Sabtu, 25 Agustus 2007

(Catatanku): "KEBAHAGIAAN"

(1)
KEBAHAGIAAN adalah kesedihan yang terbuka kedoknya. Hari ini aku bangun pagi, dan kusadari bahwa waktu itu tetap berputar-putar di kepalaku seperti legenda. Hidupku sebagai seorang "petualang"--begitu mereka selalu bilang--hanya akan menunjukkan bahwa hari ini diriku bukan hanya semakin giat dalam melawan stagnasi.

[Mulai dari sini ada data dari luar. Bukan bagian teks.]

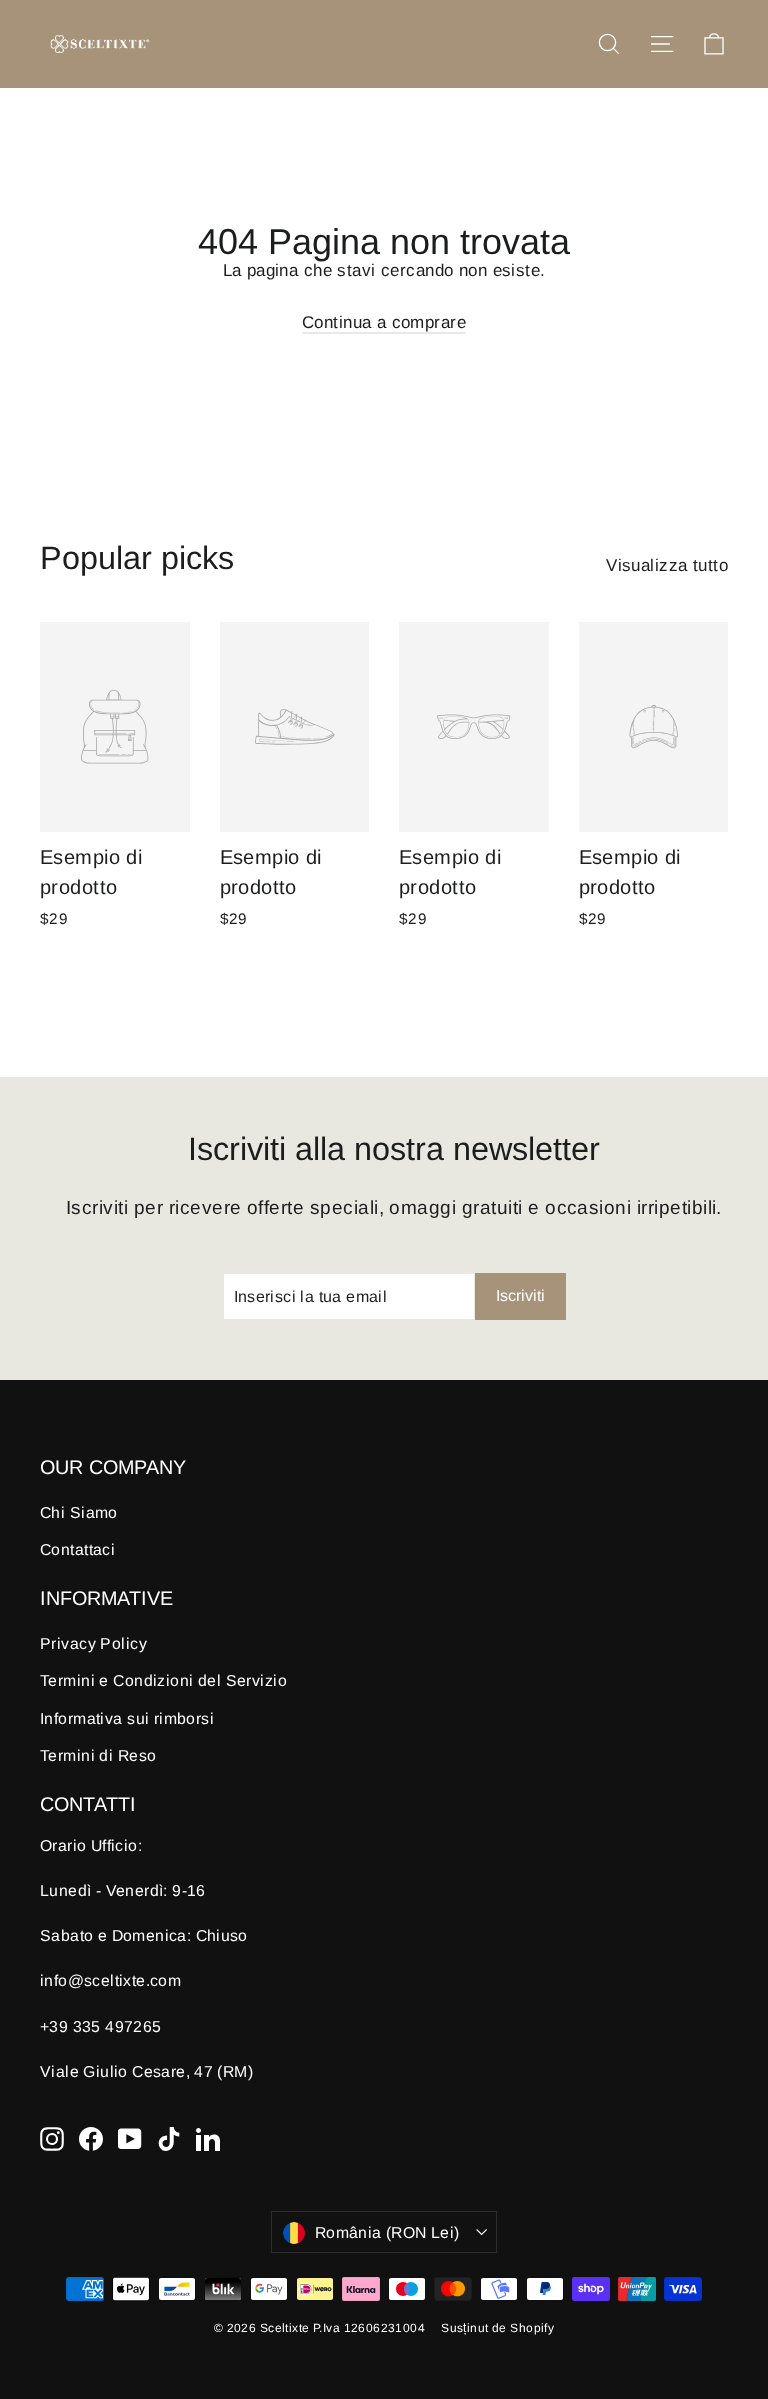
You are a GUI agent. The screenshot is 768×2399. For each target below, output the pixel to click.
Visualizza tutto (667, 565)
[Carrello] (714, 44)
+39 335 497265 (101, 2026)
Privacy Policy (93, 1643)
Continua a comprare (384, 322)
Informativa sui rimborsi (127, 1718)
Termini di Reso (98, 1755)
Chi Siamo (79, 1512)
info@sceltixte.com (110, 1980)
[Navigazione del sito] (662, 44)
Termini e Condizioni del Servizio (163, 1680)
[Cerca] (609, 44)
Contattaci (77, 1549)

Sebagai seorang yang (menderita penyakit jiwa) obsesif-kompulsif, menulis adalah bagian dari kehidupanku, bahkan pagi ini saat terbangun dari tidur dan seakan kehidupan baru dimulai.

(2)
"Aku tak terbiasa bangun pagi dengan cara tidak mendapati dirimu di sisiku", dulu aku terbiasa berkirim sms seperti itu pada kekasihku. Tetapi jarak yang mirip lara telah membiasakan diriku untuk mewarnai kerinduan dengan kekasihku, Ratih. Jarak telah mengukur kerinduan dengan cara-cara yang berbeda. Tapi pagi ini, kehidupanku seperti baru--meski kubuka semua surat kabar dan tidak ada satupun tulisanku yang dimuat, tidak seperti seminggu sebelumnya. Juga tidak ada puisi,cerpen, atau esai kawan-kawanku. Tidak ada pula puisi kekasihku, karena ia hanya melihat bahwa puisi adalah sejenis kecentilan jika kamu memberikannya pada setiap orang.

(3)
Oh, kukira aku perlu mendefinisikan kesedihan. "Hidupmu secara totalitas adalah kesedihan", kata-kata itu berbisik di telingaku, "karena kamu adalah penulis, pengarang, pengeluh, dan penggugat".
Ah, sejak lama memang kusadari bahwa aku adalah orang sentimentil dan aku tidak menyesalinya karena yang telah terjadi tak perlu disesali, tak mungkin aku akan kembali...
Jadi hubungan antara kesedihan dan sentimentalitas seakan begitu dekat, mungkin tak terasakan atau tersadari.
Bukan. "Apa hanya karena aku memiliki banyak penjelasan dan merengkuh dunia dalam otakku lantas berarti aku merasa sedih karena dunia ini memang telah dikutuk menjadi kesedihan karena sedikit orang yang serakah telah mencabik-cabik kemanusiaan dengan memancangkan rasa kemunafikan, ketakutan, kepengecutan? Apakah dengan mengetahui bahwa hidup begitu menyedihkan lantas aku, sebuah agregat kecil dan sombong ini, harus kau kutuk menjadi orang yang sedih?", tanyaku di suatu malam.
Aku tidak mendapatkan jawaban, karena hanya kekasihku yang mengusap keningku dan membelai rambutku, dan mengatakan: "Dah lah Mas, cepetan bobok. Besok hari minggu, kita berjalan bersama anak-anak, jangan sampai telat".

(3)
Dan kamu salah. Ketika jam 06.00 pagi, setiap Hari Minggu, aku melihat kekasihku begitu berbahagia berkumpul bersama anak-anak kecil yang ceria, begitu telatennya mengajari mereka mengenal dunia melalui lagu-lagu dan permainan...aku sangat BAHAGIA. Hidupku adalah KEBAHAGIAAN, karena aku melihat Ratih kekasihku tersenyum, anak-anak juga begitu manja ingin mencubitnya, anak-anak membutuhkan perhatian bukan dengan cara memaksa dan berwajah murung... tapi dengan wajah tersenyum dan berbahagia.

(4)
Dan akhirnya hari ini aku mendapatkan kesimpulan: BAGAIMANAPUN, SENYUM ADALAH LAMBANG KEBAHAGIAAN YANG PALING VALID. KARENA KEBAHAGIAAN YANG DIEKSPRESIKAN DENAN CARA MENANGIS HANYA SEDIKIT, dan hanya terjadi dalam momen-momen tertentu: KEBAHAGIAAN YANG MENGHARUKAN.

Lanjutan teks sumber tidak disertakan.